#### About this exercise:
The copy must run from the line containing "Task: Click the" through the final line of the records, both included, exactly as written. It should contain no pictures.

#### Material for this task:
---

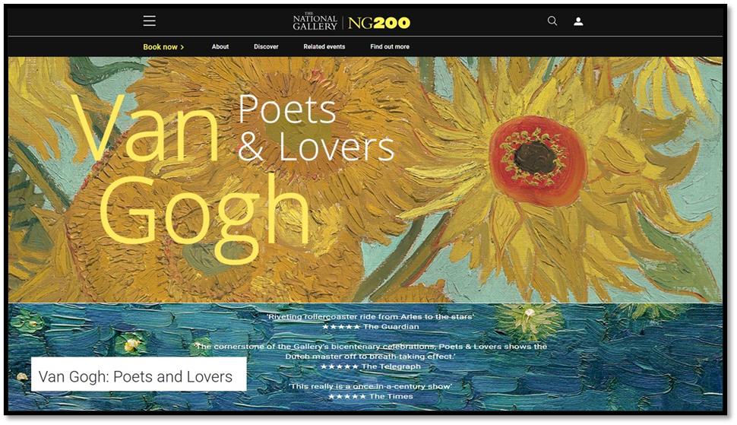Click the Guardian five-star rating
Viewport: 737px width, 425px height.
370,327
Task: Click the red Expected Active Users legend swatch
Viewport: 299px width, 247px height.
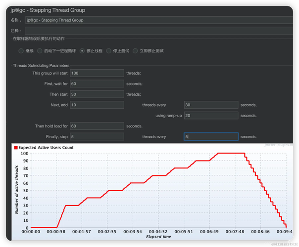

---

#### Written response:
Task: Click the red Expected Active Users legend swatch
Viewport: 299px width, 247px height.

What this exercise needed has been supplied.